Installing Peppermint TWo

Hi,

I’m following the instructions for installing Peppermint Two onto my AA1.

So far, I’ve downloaded the Peppermint ISO and created a bootable USB, but when I try to fire up my AA1 from the USB, the screen opens on a black screen with the following white text at the top: SYSLINUX 4.04 EDD 2011-04-18 Copyright (c) 1994-2011.

My AA1 doesn’t progress past this message. Am I doing something wrong?

It seems the AA! is not happy with “some” USB sticks … you’ll need to try another USB stick.

Someone suggested it doesn’t like USB stick of 1GB or smaller … so try a 2GB or larger.

It’s a brand new verbatim 4Gb stick.

Using the check sum utility, I’ve confirmed the downloaded ISO file is OK, so I’ll try creating the bootable USB again in case something wasn’t quite right somewhere.

If it still doesn’t work, is there a workaround??

You could try one of the other LiveUSB creators, that has worked for a few, but most people have to use a different stick altogether.

No workaround that I’m aware of … sorry.

Just as a matter of interest … when you use F12 to select the boot device, is the USB stick showing as a USB FDD or USB HDD ?

I’ll try one of the other writers - see if that fixes it.

After I press F12, the USB shows in the menu as USB FDD

btw, thanks for your help with this. I’ll let you know if one of the other writers does it :slight_smile:

USB FDD is wrong … it should be listed as a USB HDD, so I doubt if the other LiveUSB creators will help, that’s more a function of the AA1’s BIOS seeing the USB stick as a USB floppy disk drive rather than USB hard disk drive.

You’ll probably need another USB stick … oddly enough the cheaper ones seem better for the AA1

OK, now this is weird. I tried one of the other writers - the one found by Banko and it worked straight away.

I now have a menu with 5 options: (1) Persistent mode (whatever THAT is!), (2) Live Mode, (3) Install, (4) File Integrity Check and (5) Memory test.

I just want to test drive Peppermint for now, so which option should I choose?

Live mode will allow you to test drive without installing, but you won’t be able to save changes. :slight_smile:
(Live mode acts like a CD)

Persistent mode, is the same as Live mode, but you WILL be able to save changes :slight_smile:
(Persistent mode also acts like a CD, but can save changes, they will be saved to a “persistence” file on the USB stick)

Neither of those 2 will make changes to your SSD/HDD unless you tell it to.

[EDIT]

Peppermint will NOT be as quick or as stable run from a LiveUSB as it would from the internal SSD/HDD, so don’t draw any speed or stability conclusions based on a LiveUSB test drive … but you CAN get a general feel for PeppermintOS.

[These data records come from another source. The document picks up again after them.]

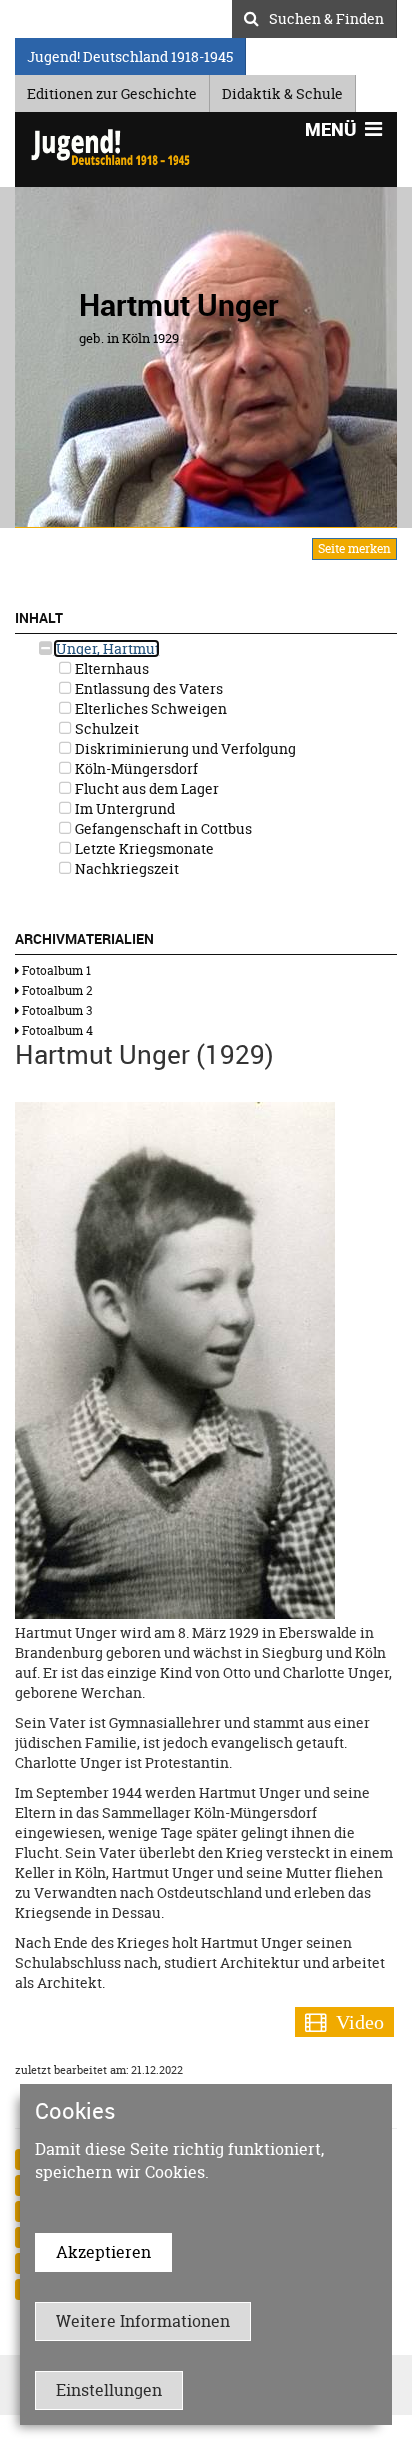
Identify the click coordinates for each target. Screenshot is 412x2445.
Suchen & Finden (326, 16)
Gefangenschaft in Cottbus (162, 828)
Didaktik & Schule (282, 90)
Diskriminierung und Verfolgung (184, 748)
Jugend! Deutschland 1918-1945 (130, 53)
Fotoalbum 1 (55, 970)
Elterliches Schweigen (149, 708)
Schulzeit (105, 728)
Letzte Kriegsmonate (143, 848)
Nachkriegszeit (125, 868)
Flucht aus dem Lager (145, 788)
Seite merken (354, 548)
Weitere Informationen (143, 2321)
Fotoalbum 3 (55, 1010)
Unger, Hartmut (106, 648)
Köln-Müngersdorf (135, 768)
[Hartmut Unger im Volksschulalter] (175, 1358)
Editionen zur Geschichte (112, 90)
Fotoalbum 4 (56, 1030)
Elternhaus (110, 668)
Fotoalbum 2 (56, 990)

Thanks for your help! :slight_smile:

No problem … thanks for letting us know one of the other apps worked for you, that may help others in the future :slight_smile:

One last thing, I have a 3 mobile broadband USB stick. Will this plug and play on Peppermint?

More than likely, but depends on the model … you may have to install the usb-modeswitch package (can’t remember if it’s installed by default).

Hi Mark,

I’ve installed Peppermint Two onto my AA1, thanks to the absolutely brilliant tutorial. It’s working perfectly - and really quickly! However, I’m not sure how to test the in-built camera. Could you point me in the right direction?

Cheers :slight_smile:

You’ll either need to test it in Skype … or install something like Cheese.

You can install Cheese from within Synaptic or the Software Manager.

or from the command line with:

sudo apt-get install cheese

In either case you’ll then find it in the “Sound & Video” menu.